> **What needs to be done**
Each line from the one containing "This screenshot has height=271, width=578." to the end of the material below is to be restated exactly, with pictures skipped.

_ _ _ _

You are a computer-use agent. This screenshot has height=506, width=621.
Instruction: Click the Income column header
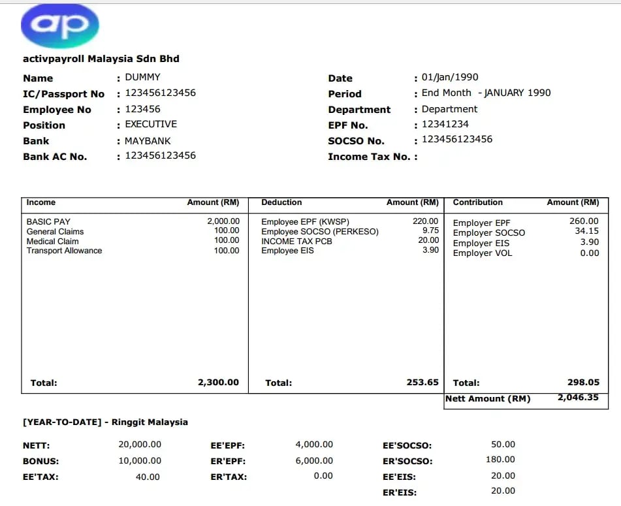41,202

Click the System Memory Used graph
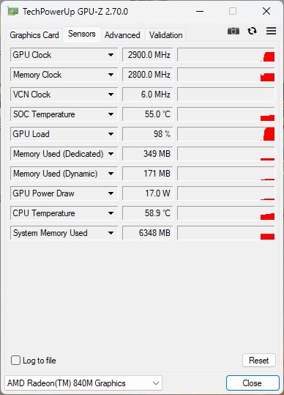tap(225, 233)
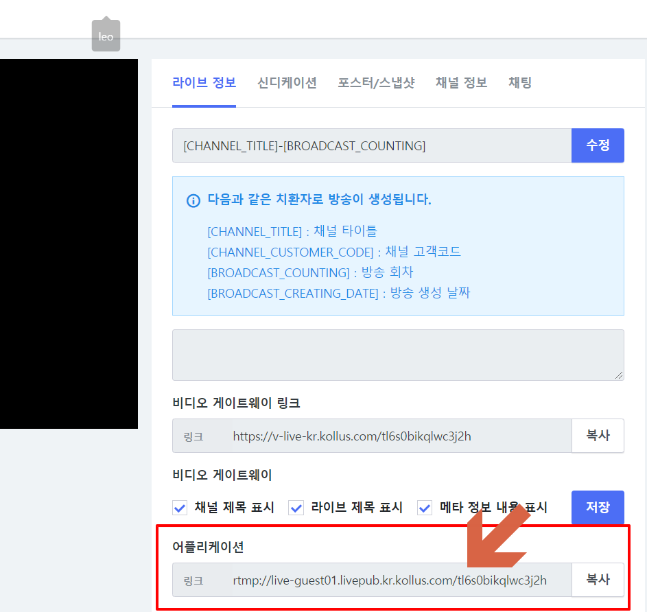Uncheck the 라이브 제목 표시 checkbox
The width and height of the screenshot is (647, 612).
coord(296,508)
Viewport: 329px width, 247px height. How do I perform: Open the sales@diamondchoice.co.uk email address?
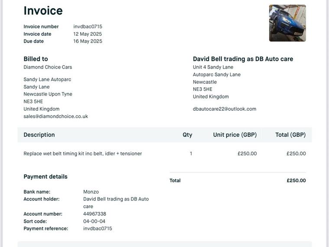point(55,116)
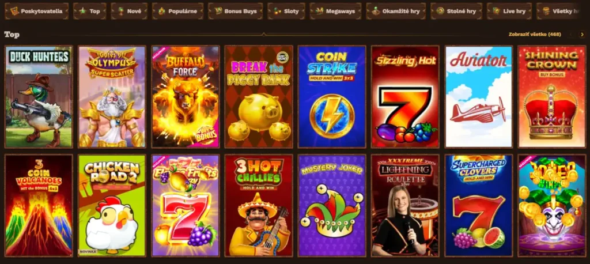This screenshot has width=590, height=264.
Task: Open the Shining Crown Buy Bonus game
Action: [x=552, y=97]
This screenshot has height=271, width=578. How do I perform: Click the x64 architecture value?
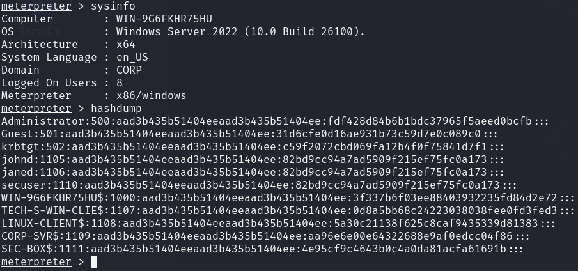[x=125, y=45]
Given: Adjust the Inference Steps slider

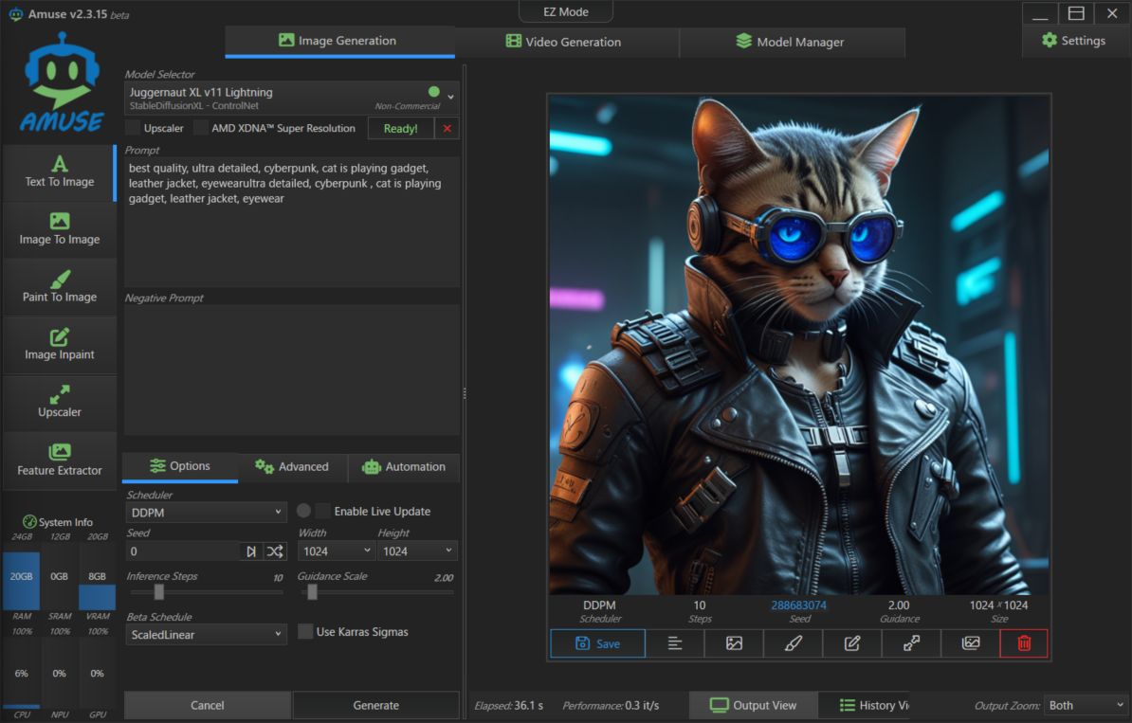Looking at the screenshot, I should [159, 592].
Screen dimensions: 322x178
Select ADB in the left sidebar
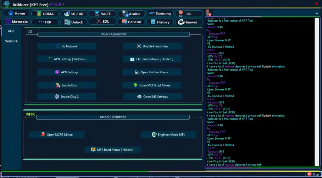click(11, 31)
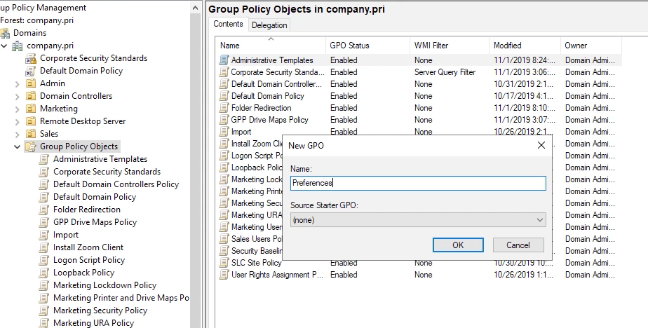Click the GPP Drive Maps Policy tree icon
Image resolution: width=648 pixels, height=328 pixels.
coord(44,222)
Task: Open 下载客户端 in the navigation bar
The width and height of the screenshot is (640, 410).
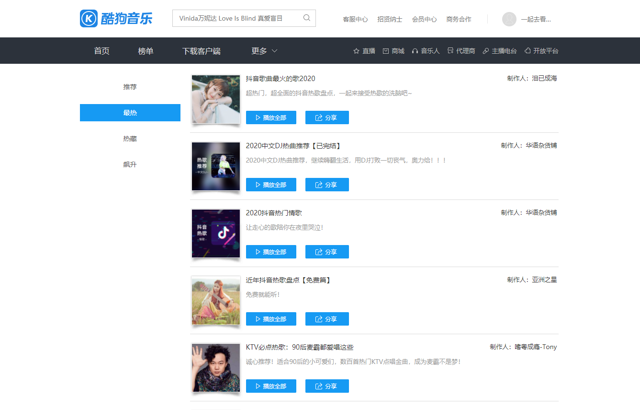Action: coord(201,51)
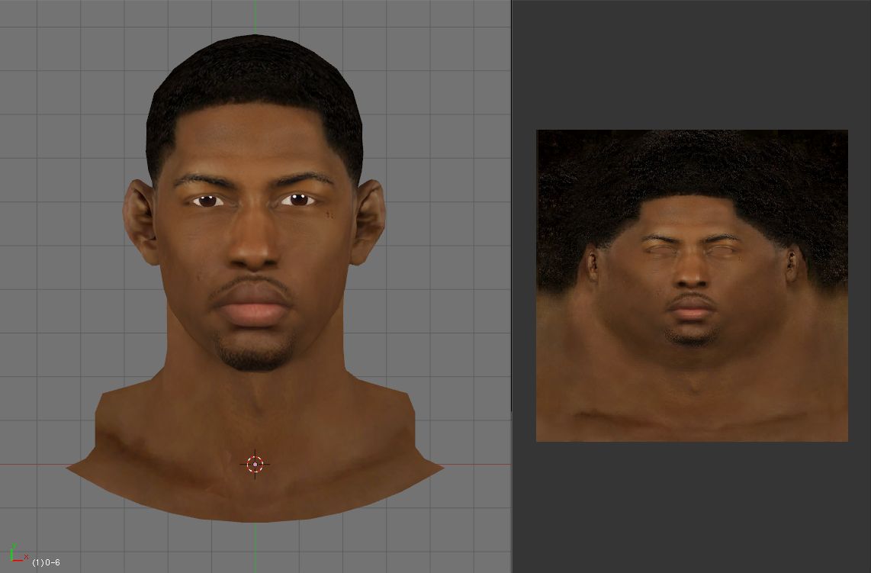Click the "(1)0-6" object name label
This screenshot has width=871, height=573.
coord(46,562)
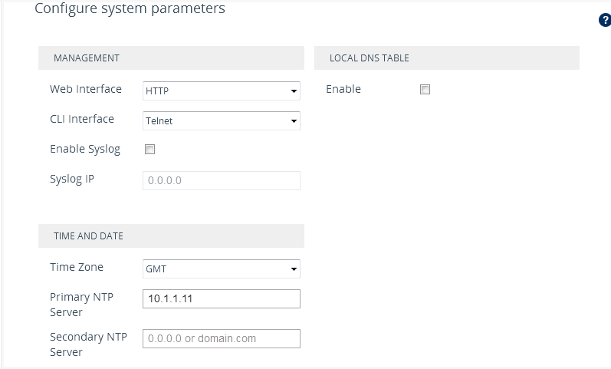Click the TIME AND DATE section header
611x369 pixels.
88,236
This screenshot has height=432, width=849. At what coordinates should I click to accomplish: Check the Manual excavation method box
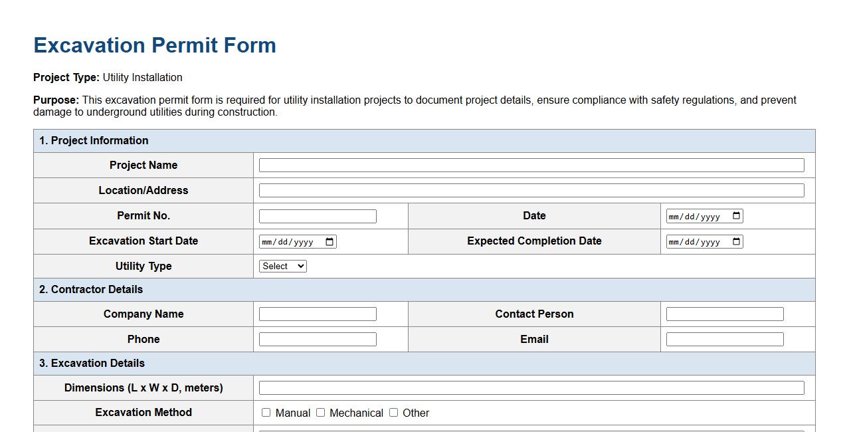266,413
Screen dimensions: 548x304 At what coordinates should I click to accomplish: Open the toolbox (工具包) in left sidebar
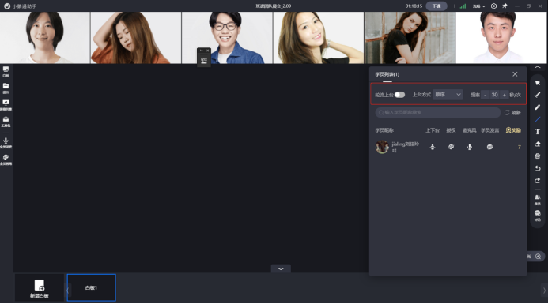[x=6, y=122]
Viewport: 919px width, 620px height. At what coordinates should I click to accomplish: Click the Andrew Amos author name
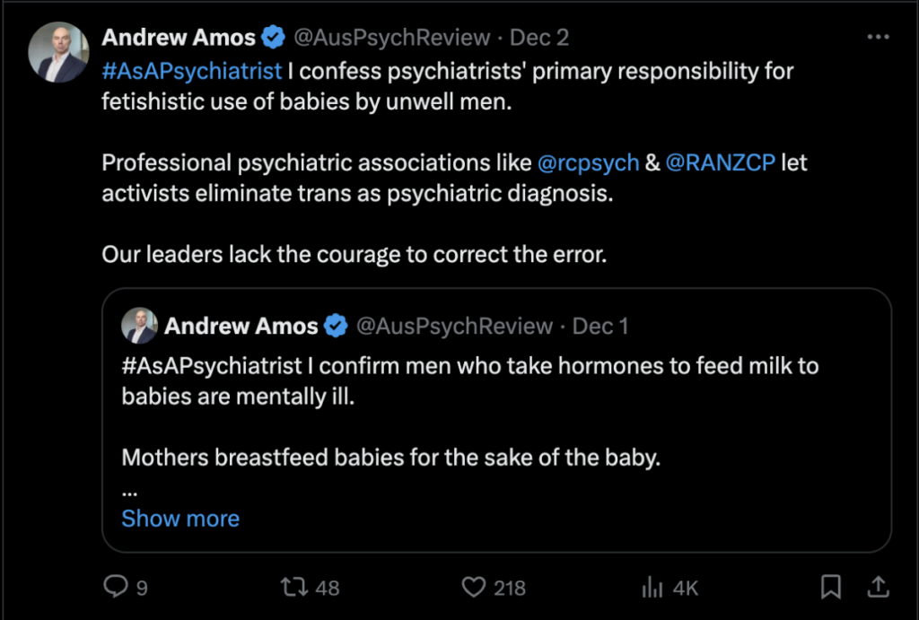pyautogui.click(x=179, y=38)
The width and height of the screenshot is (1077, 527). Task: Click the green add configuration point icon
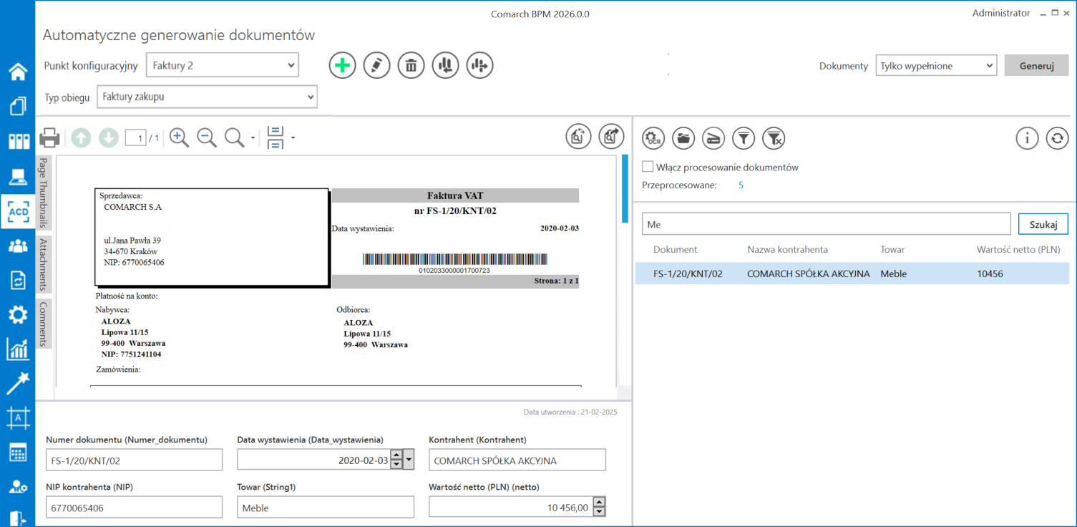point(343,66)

_ _ _ _

> **Finished exercise**
This screenshot has height=271, width=578. How do I perform: Click the x64 architecture value?
[x=125, y=45]
Given: Adjust the Inference Steps slider

Looking at the screenshot, I should [159, 592].
Screen dimensions: 322x178
Select ADB in the left sidebar
click(11, 31)
Click the GPP Drive Maps Policy tree icon
Image resolution: width=648 pixels, height=328 pixels.
coord(44,222)
Task: Open 下载客户端 in the navigation bar
The width and height of the screenshot is (640, 410).
Action: coord(201,51)
Click the "(1)0-6" object name label
This screenshot has width=871, height=573.
coord(46,562)
Click the TIME AND DATE section header
611x369 pixels.
88,236
This screenshot has height=432, width=849. At what coordinates should I click to accomplish: Check the Manual excavation method box
266,413
Screen dimensions: 548x304 At what coordinates should I click to accomplish: Open the toolbox (工具包) in left sidebar
[x=6, y=122]
Viewport: 919px width, 620px height. At what coordinates should I click to accomplish: Click the Andrew Amos author name
pyautogui.click(x=179, y=38)
The width and height of the screenshot is (1077, 527). Task: Click the green add configuration point icon
point(343,66)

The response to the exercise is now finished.